Jeff RittermanRichmond City Councilmember
Jeff Ritterman
One of our most pressing tasks as a civilization is to transition from fossil fuel use to renewable energy use. It would be foolhardy to expect giant oil companies to lead this transition. Therefore, it is the responsibility of civil society to do so. There has been frighteningly little leadership provided on a national level to guide this necessary transition.
If we are to take climate change seriously, the world’s experts have warned us to phase out coal. A similar question concerns oil. How heavy, how full of heavy metals, how sour with sulfur should the crude oil we refine be? The more contaminants and the heavier the crude, the more likely our air suffers. Clearly, we don’t want Canadian Tar sands, the most polluting of the crude alternatives, to be refined in Richmond. In fact, our human future may depend on the tar sands not being refined at all. Chevron has significant investments in tar sands.
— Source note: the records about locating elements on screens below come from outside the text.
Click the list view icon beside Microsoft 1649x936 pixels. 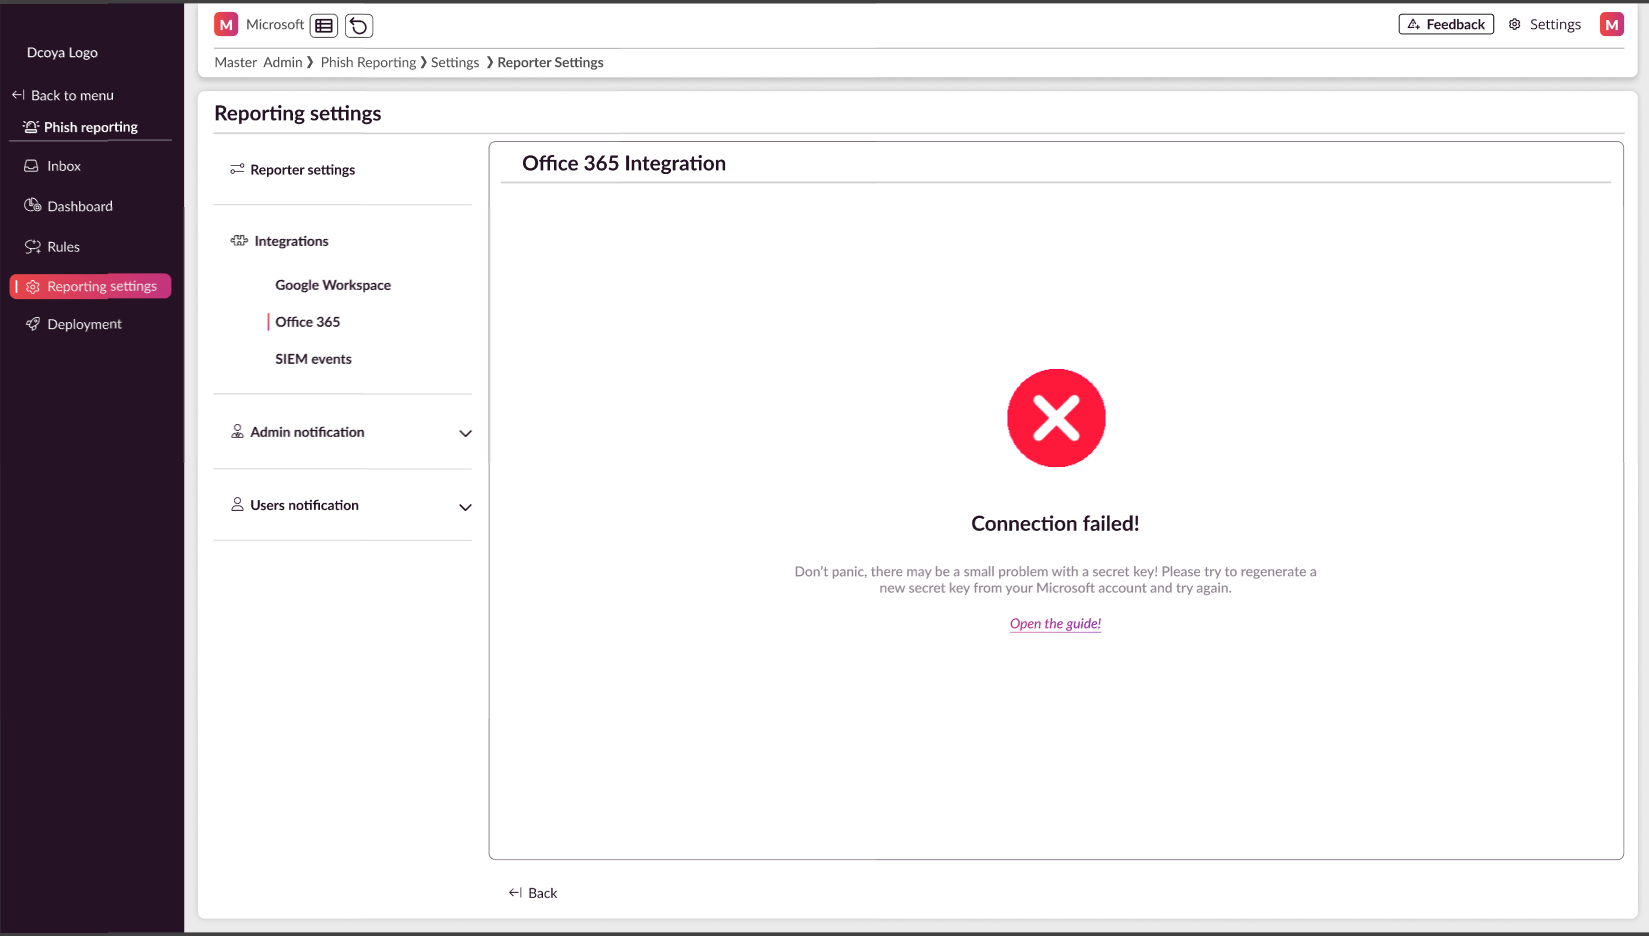[324, 26]
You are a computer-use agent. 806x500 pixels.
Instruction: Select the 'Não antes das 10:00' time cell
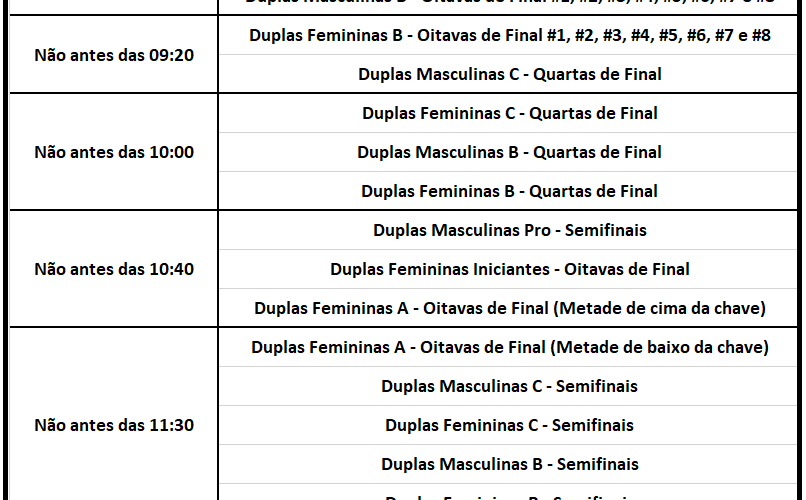coord(114,152)
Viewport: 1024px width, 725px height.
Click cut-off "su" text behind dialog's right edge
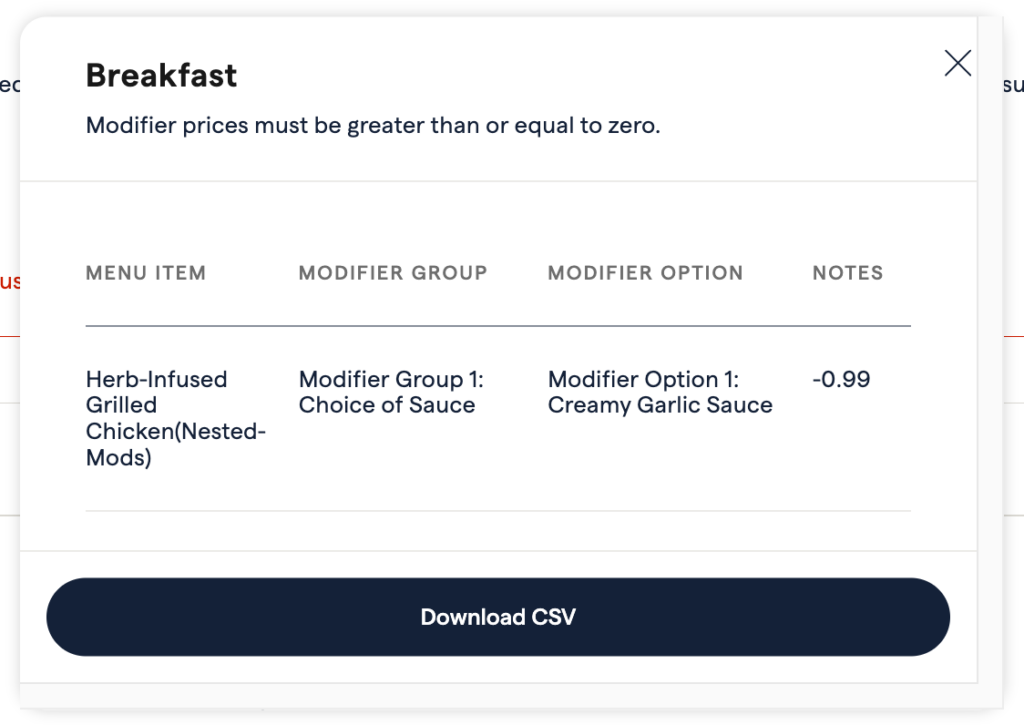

This by itself raises serious doubts about whether Chevron’s corporate vision is in keeping with the requirements of a sustainable future.
In our present situation, the judge has ruled that neither the level of crude to be processed nor the effects of the county-wide hydrogen pipeline were adequately addressed in the Environmental Impact Report. Chevron has stated that they have no intention of refining heavy crude, only crude with higher sulfur content. One hopes that if that is true, Chevron and the plaintiffs can find the common ground needed for a settlement.
The present economic crisis is the end result of a generation of redistributing income and wealth from the bottom and middle up to the very top. We used to be a middle-class country. No longer. We are now the most unequal of the developed countries in terms of income distribution. Part of this maldistribution has included an enormous growth of corporate wealth. California corporations paid more in income tax during Reagan’s time than they do today. This rising inequality is at the core of most of our social ills. There is no way forward without reversing it. The weakened position in which unions find themselves today has been part of this movement toward more inequality.
The history of the discussions concerning the refinery expansion began with a possible alliance between community members, the environmental community and the building trades. Decisions by the national union leadership pre-empted that alliance from going further. One wonders where we would be now if that was allowed to flourish.
The present encouragement of hostility and strife between the workers and the plaintiffs obscures that history. The understandable anger of the workers who have lost their jobs is being misdirected at community members trying to protect their kids from spending a night in the ER from an asthma attack. All are victims of a process mishandled. Labor’s decision to join with Chevron and to pressure the plaintiffs, is regrettable. One wonders how far we could go if labor and the plaintiffs would band together.
We need a win-win-win situation. We are in a terrible recession with serious job loss. Chevron is the largest corporation in California. Corporations have been making record profits and paying extremely low taxes. California is the only oil producing state without an oil extraction tax.
It’s time for Chevron to find common ground with the plaintiffs and not foster divisions between workers and the community. It hurts us all in the long run. What if the state of Richmond became a higher corporate priority? There is no better way for Chevron to improve its image than to invest in Richmond’s future.
We can only solve the environmental and economic crises by joining together community members and workers in a common understanding and a common struggle to make America once again a middle-class country where a worker’s salary can provide a decent living for a family. This will not happen without a significant change in corporate behavior. We can begin that process right now, here in Richmond. It is our only hope. It is the world’s only hope.
Dr. Jeff Ritterman is a member of the Richmond City Council and a cardiologist.